SUPPLIED MATERIAL Block Start
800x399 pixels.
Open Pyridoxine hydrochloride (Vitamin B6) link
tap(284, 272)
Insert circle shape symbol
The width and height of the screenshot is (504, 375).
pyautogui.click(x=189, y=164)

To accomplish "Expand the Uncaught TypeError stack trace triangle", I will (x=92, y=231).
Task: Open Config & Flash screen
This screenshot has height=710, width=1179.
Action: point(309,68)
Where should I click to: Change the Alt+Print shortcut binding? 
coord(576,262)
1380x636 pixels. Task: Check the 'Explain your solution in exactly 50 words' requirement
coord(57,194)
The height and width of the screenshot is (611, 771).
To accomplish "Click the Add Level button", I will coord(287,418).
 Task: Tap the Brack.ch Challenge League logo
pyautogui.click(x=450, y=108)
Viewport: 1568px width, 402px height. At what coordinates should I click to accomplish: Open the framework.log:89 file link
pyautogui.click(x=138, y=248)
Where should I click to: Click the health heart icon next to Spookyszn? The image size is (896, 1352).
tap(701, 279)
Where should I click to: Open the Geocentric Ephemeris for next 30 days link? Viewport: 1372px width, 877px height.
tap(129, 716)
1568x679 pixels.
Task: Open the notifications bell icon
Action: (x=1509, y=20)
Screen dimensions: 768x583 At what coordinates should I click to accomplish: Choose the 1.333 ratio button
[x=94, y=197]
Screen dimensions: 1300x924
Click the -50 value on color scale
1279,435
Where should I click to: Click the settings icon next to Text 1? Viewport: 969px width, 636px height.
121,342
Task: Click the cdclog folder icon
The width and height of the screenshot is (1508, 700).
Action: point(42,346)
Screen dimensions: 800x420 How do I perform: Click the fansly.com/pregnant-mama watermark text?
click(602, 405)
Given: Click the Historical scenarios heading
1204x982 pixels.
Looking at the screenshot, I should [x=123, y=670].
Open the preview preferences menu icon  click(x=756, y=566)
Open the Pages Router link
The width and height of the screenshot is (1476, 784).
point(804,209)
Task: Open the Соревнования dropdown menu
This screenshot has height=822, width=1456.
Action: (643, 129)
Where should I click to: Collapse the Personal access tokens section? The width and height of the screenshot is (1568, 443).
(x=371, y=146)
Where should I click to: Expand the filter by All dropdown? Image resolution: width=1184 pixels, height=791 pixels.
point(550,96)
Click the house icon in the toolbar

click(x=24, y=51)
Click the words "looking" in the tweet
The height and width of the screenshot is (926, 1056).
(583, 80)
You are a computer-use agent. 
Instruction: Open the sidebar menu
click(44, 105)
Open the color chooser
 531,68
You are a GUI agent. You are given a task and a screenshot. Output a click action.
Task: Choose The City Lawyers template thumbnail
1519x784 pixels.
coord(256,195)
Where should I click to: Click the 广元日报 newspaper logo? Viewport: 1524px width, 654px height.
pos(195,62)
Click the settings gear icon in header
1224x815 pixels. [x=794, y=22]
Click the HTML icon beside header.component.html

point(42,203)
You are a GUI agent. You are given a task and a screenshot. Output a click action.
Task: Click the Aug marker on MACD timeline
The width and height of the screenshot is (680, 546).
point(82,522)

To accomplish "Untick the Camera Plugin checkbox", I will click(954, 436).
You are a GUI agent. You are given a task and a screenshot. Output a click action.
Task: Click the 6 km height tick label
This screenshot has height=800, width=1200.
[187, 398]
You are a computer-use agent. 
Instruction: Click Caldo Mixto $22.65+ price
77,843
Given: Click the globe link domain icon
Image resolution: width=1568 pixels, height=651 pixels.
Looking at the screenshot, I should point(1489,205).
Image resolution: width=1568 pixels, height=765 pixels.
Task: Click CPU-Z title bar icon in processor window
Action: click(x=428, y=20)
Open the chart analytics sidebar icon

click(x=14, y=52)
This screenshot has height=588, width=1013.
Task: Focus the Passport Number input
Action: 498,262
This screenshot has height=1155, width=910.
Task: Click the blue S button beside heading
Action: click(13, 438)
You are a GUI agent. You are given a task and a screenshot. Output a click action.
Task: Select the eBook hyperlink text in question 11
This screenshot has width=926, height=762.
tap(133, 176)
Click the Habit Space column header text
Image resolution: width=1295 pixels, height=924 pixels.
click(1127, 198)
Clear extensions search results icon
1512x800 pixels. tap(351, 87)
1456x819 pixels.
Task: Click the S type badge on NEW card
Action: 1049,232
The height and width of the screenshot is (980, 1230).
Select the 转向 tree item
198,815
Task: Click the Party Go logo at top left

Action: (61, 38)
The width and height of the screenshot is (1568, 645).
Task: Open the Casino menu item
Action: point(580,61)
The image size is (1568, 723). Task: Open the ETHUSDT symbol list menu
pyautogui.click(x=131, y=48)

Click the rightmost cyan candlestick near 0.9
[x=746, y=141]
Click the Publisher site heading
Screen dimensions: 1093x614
SUPPLIED MATERIAL Block End
• _TASK OBJECTIVE_
Go through the records above and copy every line holding the word "will".

• _TASK SOLUTION_
To accomplish "Expand the Uncaught TypeError stack trace triangle", I will (x=92, y=231).
To accomplish "Click the Add Level button", I will coord(287,418).
To accomplish "Untick the Camera Plugin checkbox", I will click(954, 436).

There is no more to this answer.